Helen Cathcart/Belmond/Orient-Express
Dans l’atmosphère feutrée des voitures se côtoient alors les têtes couronnées (Léopold II de Belgique, Carol II de Roumanie, le sultan Abdülhamid II), les espions (Mata Hari y a ses quartiers), les étoiles (Joséphine Baker, Coco Chanel, Lauren Bacall), les écrivains (Ernest Hemingway, Jean Cocteau, Léon Tolstoï, Graham Green) et, bien sûr, Agatha Christie et son célèbre Crime de l’Orient-Express. Naviguant entre imaginaire et réalité, “l’OE” abrite les romances de Marlene Dietrich et Jean Gabin, les aventures de James Bond et les fantasmes de Guillaume Apollinaire (Les Onze Mille Verges). La Seconde Guerre amorce le déclin du train des trains et suspend les lignes qui reprendront que chaotiquement après 1945. Le nouvel échiquier géopolitique de l’Europe, puis la guerre froide auront eu raison de ce lien symbolique entre Est et Ouest, et la démocratisation du voyage aérien scellera le sort de ce train d’élites. Un dernier voyage a lieu en 1977 avant que les rames soient abandonnées aux quatre coins de l’Europe.
Belmond/Orient-Express
Résurrections et avant-goût vénitien
Certains refusent pourtant de voir disparaître une telle légende, rachetant aux enchères les wagons comme les pièces d’un puzzle magistral. Parmi eux, un voyagiste suisse, Albert Glatt, qui relance une ligne entre Zurich et Istanbul. Le Nostalgie-Istanbul-Orient-Express circule et prolonge même sa course jusqu’à Tokyo, via Moscou. Un “Extrême-Orient Express” exceptionnel mais extrêmement coûteux pour son propriétaire, rapidement ruiné. Racheté par un ancien cheminot allemand, le train ralliera les portes de l’Orient jusqu’en 2008, avant de terminer sa course au fond d’une steppe entre Pologne et Biélorussie.

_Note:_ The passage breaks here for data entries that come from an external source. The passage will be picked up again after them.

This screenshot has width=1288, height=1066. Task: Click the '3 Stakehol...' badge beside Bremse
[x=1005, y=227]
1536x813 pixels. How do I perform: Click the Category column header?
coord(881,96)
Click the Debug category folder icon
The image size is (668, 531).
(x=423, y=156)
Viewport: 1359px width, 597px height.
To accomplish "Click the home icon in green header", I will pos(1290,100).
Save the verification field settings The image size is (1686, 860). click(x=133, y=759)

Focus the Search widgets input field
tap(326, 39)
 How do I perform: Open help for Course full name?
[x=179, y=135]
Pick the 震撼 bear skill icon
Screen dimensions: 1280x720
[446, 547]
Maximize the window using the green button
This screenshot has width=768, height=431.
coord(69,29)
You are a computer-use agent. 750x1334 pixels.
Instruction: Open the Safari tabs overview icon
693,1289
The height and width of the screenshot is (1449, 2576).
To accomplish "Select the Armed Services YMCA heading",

Cette fameuse “rame de Glatt”, retrouvée en 2011 par un chercheur mandaté par la SNCF après une enquête digne d’Hercule Poirot, est le Graal en cours de restauration.
Belmond/Orient-Express
Le Venise-Simplon-Orient-Express continue quant à lui d’écrire la légende. Rétablie en 1982, la liaison effectuée dorénavant au départ de Londres (avec escales à Paris et Calais) doit sa résurrection au magnat américain James Sherwood (propriétaire du groupe Belmond – intégrant l’hôtel Cipriani). Les dix-sept voitures bleues et or ont été restaurées dans le plus franc respect du style Orient-Express. Aux cabines escamotables de trois mètres carrés ont récemment été ajoutées trois suites spacieuses : “Paris”, hommage à une élégance perpétuée par des passagers en smokings et robes Charleston rejouant le jeu des années 1930 ; “Istanbul”, ode nacrée à l’Orient ; “Venise”, capsule baroque dans laquelle les tapisseries antiques et la soie damassée scintillent sous un lustre de Murano. Un avant-goût de la Sérénissime, qui après une matinée où défi lent sommets, chalets suisses et un tea-time sur fond de campagne lombarde, profile sa lagune argentée. Stop. Entrée en gare de Santa-Lucia, terminus de deux jours et des poussières d’éternité. Le voyage d’une nuit ou de toute une vie.